___ EXTRAIT DU DOCUMENT ___

# le meilleur disque dur selon vous pour Time Machine ?



## jymboh (25 Août 2009)

bonjour à tous et toutes,

heureux possesseur d'un iMac depuis début 2009, je viens de vivre une expérience assez éprouvante : la perte de toutes mes données si longuement accumulées ... 

alors voila ... je souhaite aujourd'hui investir dans un disque dur externe, adapté au mieux à Time Machine, afin de couvrir la moindre bavure éventuelle ...

j'ai bien sur tout de suite pensé à Time Capsule. c'est Apple, c'est beau, épuré, et sur le papier, ça m'a l'air plutôt pas mal ! Cela dit, j'ai noté qu'il ne comportait pas de Firewire. je ne sais pas si c'est un point important, mais j'ai cru comprendre que le Firewire était LE port pour un transfert rapide ...

je me tourne donc sur vos avis et retour d'expérience, avant investissement (j'ai le temps tout de même ... je ne veux pas d'un achat non réfléchi )

merci d'avance !


----------



## Moonwalker (25 Août 2009)

Time Capsule c'est ce qu'il y a de mieux pour Time Machine, et j'ai déjà utilisé un disque dur externe.

La transmission en Ethernet est moins rapide qu'en FW mais ça reste parfaitement fonctionnel. A part la sauvegarde initiale, on a rarement des backup de plusieurs Go.

Maintenant, puisque Time Capsule est une borne Airport Extrême, ça ne prend vraiment son sens que si on a l'intention de créer un réseau avec une autre machine.

Si tu restes avec ton seul iMac, n'importe quel disque dur externe d'une capacité au moins égale à ton disque dur interne fera l'affaire. FW 800 c'est le top pour le débit, USB je n'aime pas trop.

Les marques... c'est selon chacun. Personnellement, je reste sur LaCie ou Western Digital. Pour une Time Machine, je prendrais un LaCie d2 Quadra.
http://www.lacie.com/fr/products/product.htm?pid=11158


----------



## jymboh (25 Août 2009)

merci ! je prends bonne note du conseil et du LaCie d2 Quadra qui a l'air pas mal 

une question (au risque de passer pour un noob ) :  si time capsule fonctionne par câble ethernet, sachant que la prise du imac est déja utilisée pour internet, ça veut dire que je ne pourrais pas le connecter ???

___

→ **TRAVAIL À RÉALISER**
A - Selon la discussion sur Time Machine, pourquoi une liaison Ethernet reste-t-elle suffisante pour les sauvegardes, bien qu'elle soit moins rapide que le FireWire ? Répondez en une à trois phrases.
B - Reprenez la discussion sur Time Machine à la suite du dernier message et poursuivez-la.

___ LIGNES FOURNIES ___

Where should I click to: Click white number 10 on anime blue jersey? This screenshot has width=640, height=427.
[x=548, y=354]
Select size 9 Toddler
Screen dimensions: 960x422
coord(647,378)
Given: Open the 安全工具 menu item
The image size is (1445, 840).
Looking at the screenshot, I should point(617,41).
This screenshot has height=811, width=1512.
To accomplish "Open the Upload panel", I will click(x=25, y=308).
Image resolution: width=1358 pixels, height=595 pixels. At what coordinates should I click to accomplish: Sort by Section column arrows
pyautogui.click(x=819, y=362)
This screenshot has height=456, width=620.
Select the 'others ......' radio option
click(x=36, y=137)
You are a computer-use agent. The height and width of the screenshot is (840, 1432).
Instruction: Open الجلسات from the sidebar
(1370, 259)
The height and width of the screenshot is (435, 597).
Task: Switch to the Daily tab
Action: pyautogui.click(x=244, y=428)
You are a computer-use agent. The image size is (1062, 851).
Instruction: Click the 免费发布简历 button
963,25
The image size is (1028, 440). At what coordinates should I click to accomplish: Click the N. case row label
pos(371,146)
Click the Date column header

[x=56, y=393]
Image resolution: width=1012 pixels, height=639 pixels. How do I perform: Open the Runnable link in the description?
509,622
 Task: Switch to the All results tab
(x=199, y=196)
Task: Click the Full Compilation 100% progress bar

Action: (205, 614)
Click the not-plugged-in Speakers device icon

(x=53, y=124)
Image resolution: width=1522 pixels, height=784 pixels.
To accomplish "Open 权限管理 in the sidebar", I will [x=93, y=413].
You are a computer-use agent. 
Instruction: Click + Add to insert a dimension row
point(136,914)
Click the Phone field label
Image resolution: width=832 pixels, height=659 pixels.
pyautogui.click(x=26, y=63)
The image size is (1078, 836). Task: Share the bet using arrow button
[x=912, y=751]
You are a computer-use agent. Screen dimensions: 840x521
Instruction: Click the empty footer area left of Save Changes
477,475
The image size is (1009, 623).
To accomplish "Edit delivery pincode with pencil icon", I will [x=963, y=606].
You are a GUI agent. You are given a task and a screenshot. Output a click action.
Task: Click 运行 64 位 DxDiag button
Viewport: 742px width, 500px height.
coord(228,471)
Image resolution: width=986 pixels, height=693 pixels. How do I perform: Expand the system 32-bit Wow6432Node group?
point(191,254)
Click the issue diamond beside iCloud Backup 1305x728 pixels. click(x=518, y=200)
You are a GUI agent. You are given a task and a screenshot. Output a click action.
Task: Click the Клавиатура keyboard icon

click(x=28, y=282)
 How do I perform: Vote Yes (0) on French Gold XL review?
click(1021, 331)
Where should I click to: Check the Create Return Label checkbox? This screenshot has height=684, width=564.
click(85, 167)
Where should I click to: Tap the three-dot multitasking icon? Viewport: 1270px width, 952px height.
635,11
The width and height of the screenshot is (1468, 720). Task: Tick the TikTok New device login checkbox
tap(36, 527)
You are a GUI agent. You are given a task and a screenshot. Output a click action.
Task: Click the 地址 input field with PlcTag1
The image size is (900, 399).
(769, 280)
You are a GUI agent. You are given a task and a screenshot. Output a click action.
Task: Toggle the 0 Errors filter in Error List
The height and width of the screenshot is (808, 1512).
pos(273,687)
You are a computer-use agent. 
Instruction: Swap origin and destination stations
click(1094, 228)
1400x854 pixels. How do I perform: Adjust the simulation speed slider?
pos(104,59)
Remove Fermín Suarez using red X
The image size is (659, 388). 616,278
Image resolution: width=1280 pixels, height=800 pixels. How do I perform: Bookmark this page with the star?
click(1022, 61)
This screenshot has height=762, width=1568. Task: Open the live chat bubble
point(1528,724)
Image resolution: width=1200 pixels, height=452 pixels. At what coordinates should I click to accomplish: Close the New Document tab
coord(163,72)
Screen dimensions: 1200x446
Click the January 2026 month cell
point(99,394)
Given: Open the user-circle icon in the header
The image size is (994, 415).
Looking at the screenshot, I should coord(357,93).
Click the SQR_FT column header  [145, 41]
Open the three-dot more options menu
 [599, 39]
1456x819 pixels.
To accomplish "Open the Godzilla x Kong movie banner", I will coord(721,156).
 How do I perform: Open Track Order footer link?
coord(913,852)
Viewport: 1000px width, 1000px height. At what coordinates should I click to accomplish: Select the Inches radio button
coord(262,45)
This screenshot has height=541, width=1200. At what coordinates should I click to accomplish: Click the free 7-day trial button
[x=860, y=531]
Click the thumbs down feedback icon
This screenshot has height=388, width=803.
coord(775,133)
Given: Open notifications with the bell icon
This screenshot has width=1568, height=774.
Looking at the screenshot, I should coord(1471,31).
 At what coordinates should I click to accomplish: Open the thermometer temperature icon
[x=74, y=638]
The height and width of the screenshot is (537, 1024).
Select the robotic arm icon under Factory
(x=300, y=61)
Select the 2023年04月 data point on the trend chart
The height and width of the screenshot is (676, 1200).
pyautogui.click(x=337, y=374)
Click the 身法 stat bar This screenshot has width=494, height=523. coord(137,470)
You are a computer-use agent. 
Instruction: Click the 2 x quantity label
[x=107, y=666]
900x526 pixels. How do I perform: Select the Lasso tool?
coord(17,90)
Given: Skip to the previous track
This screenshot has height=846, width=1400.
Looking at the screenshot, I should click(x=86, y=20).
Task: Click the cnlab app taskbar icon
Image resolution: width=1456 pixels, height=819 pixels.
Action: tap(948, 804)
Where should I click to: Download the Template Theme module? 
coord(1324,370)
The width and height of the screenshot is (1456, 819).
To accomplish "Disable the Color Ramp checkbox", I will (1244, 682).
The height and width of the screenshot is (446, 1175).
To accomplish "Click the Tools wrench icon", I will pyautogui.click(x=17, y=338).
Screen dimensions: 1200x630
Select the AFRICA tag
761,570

___

→ **CORRIGÉ PAR CONSIGNE**
A - En dehors de la sauvegarde initiale, les sauvegardes dépassent rarement quelques Go. La transmission en Ethernet, bien que plus lente qu'en FireWire, reste donc parfaitement fonctionnelle.

B -
je trouve quand même étonnant que Apple mette une sortie firewire sur ces iMac et que ce ne soit pas prit en compte sur la time capsule, pourtant initialement prévu pour ça ... 
du coup je me demande même en quoi est ce "ce qu'il y a de mieux " ...

les autres avis sont les bienvenus


----------



## Moonwalker (25 Août 2009)

jymboh a dit:


> merci ! je prends bonne note du conseil et du LaCie d2 Quadra qui a l'air pas mal
> 
> une question (au risque de passer pour un noob ) :  si time capsule fonctionne par câble ethernet, sachant que la prise du imac est déja utilisée pour internet, ça veut dire que je ne pourrais pas le connecter ???
> je trouve quand même étonnant que Apple mette une sortie firewire sur ces iMac et que ce ne soit pas prit en compte sur la time capsule, pourtant initialement prévu pour ça ...
> ...



Time Capsule est une Borne Airport Extrême, autrement dit : c'est un routeur WiFi.

Le but est de faire des sauvegardes en réseau pour plusieurs machines.


----------



## Emmanuel94 (25 Août 2009)

par ethernet, puis pour les suivantes qui sont plus légères tu passes par le wifi.

Sinon je trouve que rien ne remplace un bon disque externe en RAID 1, avec 2, 3 ou 4 TO, cela te permets de sécuriser tes données de manière certaines (disque de l'Imac puis les deux disques en RAID 1 (au total 3 sauvegardes), ainsi je ne perd jamais de données. C'est beaucoup plus cher mais d'une quasi absolue fiabilité et plusieurs années de photos, de travail et de fichiers multimédias me paraissent justifier cet investissement.

Pour ce qui des disques externes, deux marques : LaCie et Ioméga je n'ai jamais rencontré de problèmes, ce ne sont pas les moins chères, mais en plus le look est sympa.


----------



## olaf1966 (25 Août 2009)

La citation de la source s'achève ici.